━━ ZAPISANE WIERSZE

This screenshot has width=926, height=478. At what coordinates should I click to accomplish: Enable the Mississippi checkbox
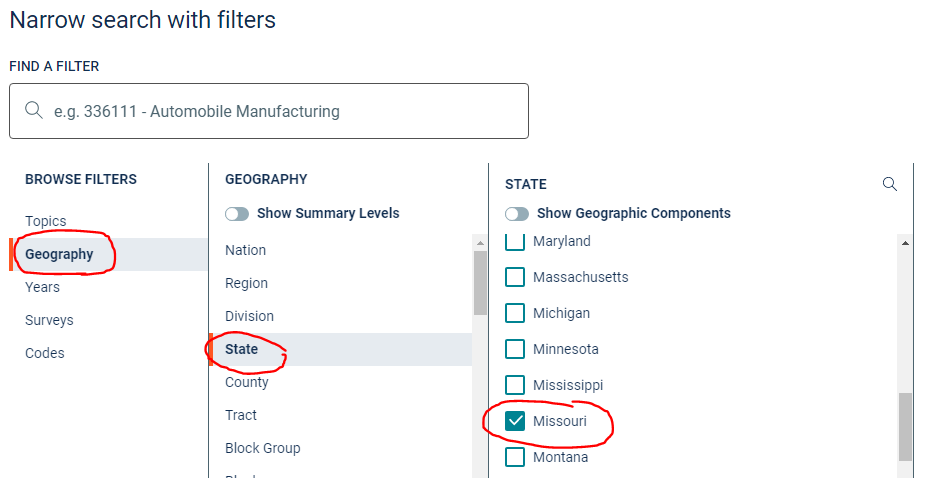click(x=515, y=385)
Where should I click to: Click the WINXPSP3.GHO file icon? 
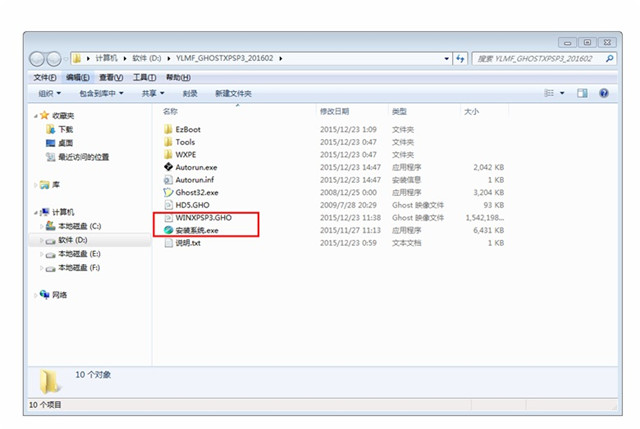(167, 217)
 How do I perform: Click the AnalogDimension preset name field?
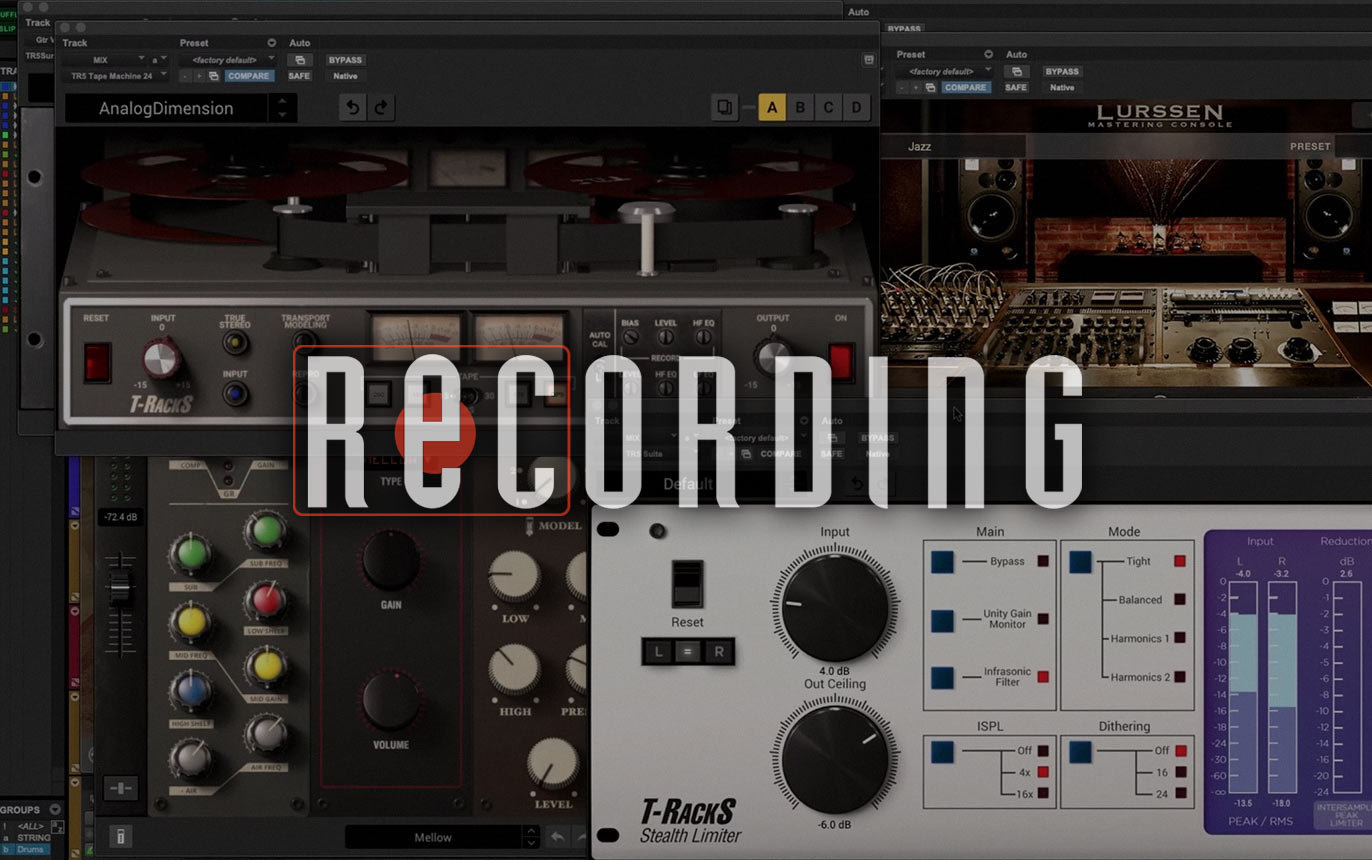[167, 108]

━━━━

*POLECENIE*.
Sformatuj wszystkie powyższe wiersze jako listę JSON z napisami, po jednym napisie na wiersz, bez pustych wierszy. Obrazów nie umieszczaj w odpowiedzi.

*POPRAWNA ODPOWIEDŹ*.
[
  "This screenshot has width=926, height=478. At what coordinates should I click to accomplish: Enable the Mississippi checkbox",
  "click(x=515, y=385)",
  "Where should I click to: Click the WINXPSP3.GHO file icon? ",
  "(167, 217)",
  " How do I perform: Click the AnalogDimension preset name field?",
  "[167, 108]"
]